りつっ。あんた、今から一般企業を希望、って変更しなさいっ。そして、上を目指せっ」

 その勢いのまま、俺に顔を向けるから、危うくうなずきそうになって、思いとどまる。


「塾に通わせてもらってるのはありがたいと思ってるし、塾代は進路が決まったらバイトして返すから……」


「そんなこと言ってないっ」

 最後まで言わせてもらえず、噛みつかれそうになる。


「まぁまぁ、お母さん。ちょっと、織田の意見も……」

 藤原先生が手を伸ばそうとして、それから慌てて手を引っ込めた。お母さんに睨まれたからだ。

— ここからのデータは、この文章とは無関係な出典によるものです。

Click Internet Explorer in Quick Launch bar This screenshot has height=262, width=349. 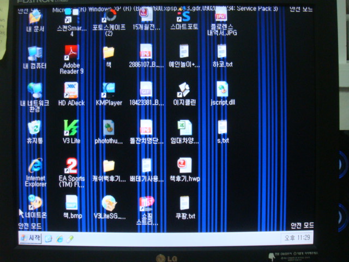click(59, 239)
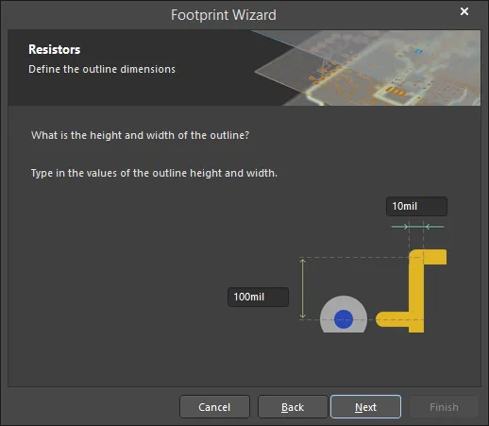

「知り合いのお子さんは、黒工から〇〇に入って、初年度のボーナスが二百万ですよ! 『本当に!? じゃあ、うちも』ってなるじゃないですかっ。それなのに……っ」

 この、あんぽんたんが、とじろりと睨まれたが、とりあえず無視を決め込む。


「……まぁ。お母さんのおっしゃった企業については、ちょっとこちらも、怪しいな、とは思っていますよ。危険作業とか、長時間労働とか……」

 藤原先生が苦み走った顔でそう声をかけると、途端にお母さんの毒気が抜けた。


「……え。そうなんですか?」

「そういう一面もあるのではないか、と就職課では危ぶんでいるところです。ですので、給料が良い、というところだけを見るのではなく、勤務形態であるとか、作業内容であるとか。そういうところも重視していただきたいんですよね」

 藤原先生は噛んで含めるようにお母さんに言った後、顔を俺に向ける。


「お前、評定平均が、ものすごくいいんだ。これだと、大学の推薦枠を狙えるんだが、それはどうだ?」


「え。そうなんですか?」

 お母さんがきょとんとした顔でそう言い、間髪入れずに「例えばどこの推薦枠が」と藤原先生に聞いている。

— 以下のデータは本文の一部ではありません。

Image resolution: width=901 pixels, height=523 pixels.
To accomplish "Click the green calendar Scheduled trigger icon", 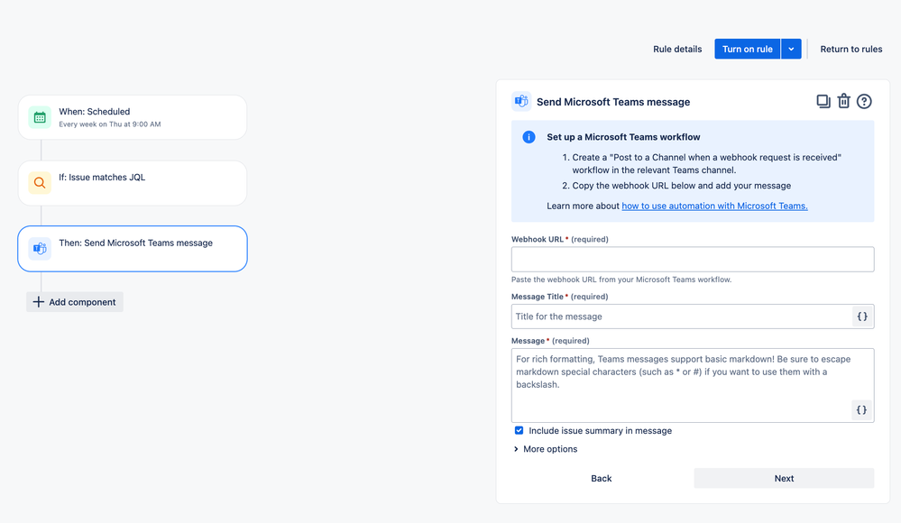I will click(40, 117).
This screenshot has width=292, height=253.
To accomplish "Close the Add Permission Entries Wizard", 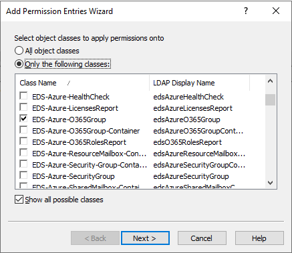I will (276, 11).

 藤原先生が順に上げる大学名を聞くや否や、今度は、「進学、進学」と騒ぎ始めた。


「うちのどこにそんな金があるんだよ」

 思わずそう言うと、お母さんはびっくりしたように目を見開く。


「奨学金をつかったら?」

「借金はいやだ」


「奨学金よ」

「借金だよ」

 俺はお母さんから藤原先生に顔を向け、「すいませんけど」と声をかけた。


「第一希望は、〇市で。第二希望は、警察か自衛隊を受けようと思っています」

「お前がそう決めたんならそれでいいが……」

 藤原先生は、ふと首を傾げた。


「どうして公務員にこだわるんだ?」

「母が公務員なんです」

 俺は真横に座るお母さんを指さす。「え」と藤原先生は声を漏らして、慌てて机の上に置いているファイルをめくる。どうやら個人票のようだ。


「市立の……。幼稚園教諭をしております」

 お母さんは、ぶすっとした顔で藤原先生に告げ、藤原先生はファイルを繰る手を留めた。


「そう、でしたか。じゃあ、その影響で……?」

 ちらりと俺を見るから、俺は大きくうなずく。


「公務員ならそうブラックなところもないでしょうし……。余暇をつかってやりたいこともあって……」

 俺が言うと同時に、お母さんが大ため息をついた。


「男ならもっと大きく夢をもちなさいよっ。がつん、と大勝負に出なさいっ」

「俺は安定性が欲しいっ」

 思わず怒鳴ってしまって、結局、いつも通りの口争いだ。


「お父さんのように、勝負してみろ」「夢に賭けろ」「やりたいことをやってこい」

 そんなことをお母さんが口にする。


「その結果、家がどうなってるよっ」「子どもの気持ち考えろっ」「米と塩だけの生活は俺にとってトラウマだっ」

 俺がいい返し、お母さんが呆れたように首を横に振った。


「どう思います? 男なのに、こんなにチャレンジ精神がないなんて……。なんでこんな風に育ったんでしょう」

 藤原先生に、同意を求めるようにお母さんは眉根を寄せた。


「お父さんの子だとは思えないわ」

「……そのお父さん、今、どこにいるんだよ」

 突き放すように言うと、「さぁ」とすっとぼける。


「出張、とか?」

 藤原先生が助け舟を出すように言った。俺とお母さんを交互に見るから、俺は肩を竦めて見せる。


「去年の正月には帰って来てましたよ。なんか、金を掘る、とかなんとか」

「遺跡発掘じゃなかった?」

 きょとんとお母さんが俺に尋ねるから、またあの放蕩親父は目的を変えたのかもしれない。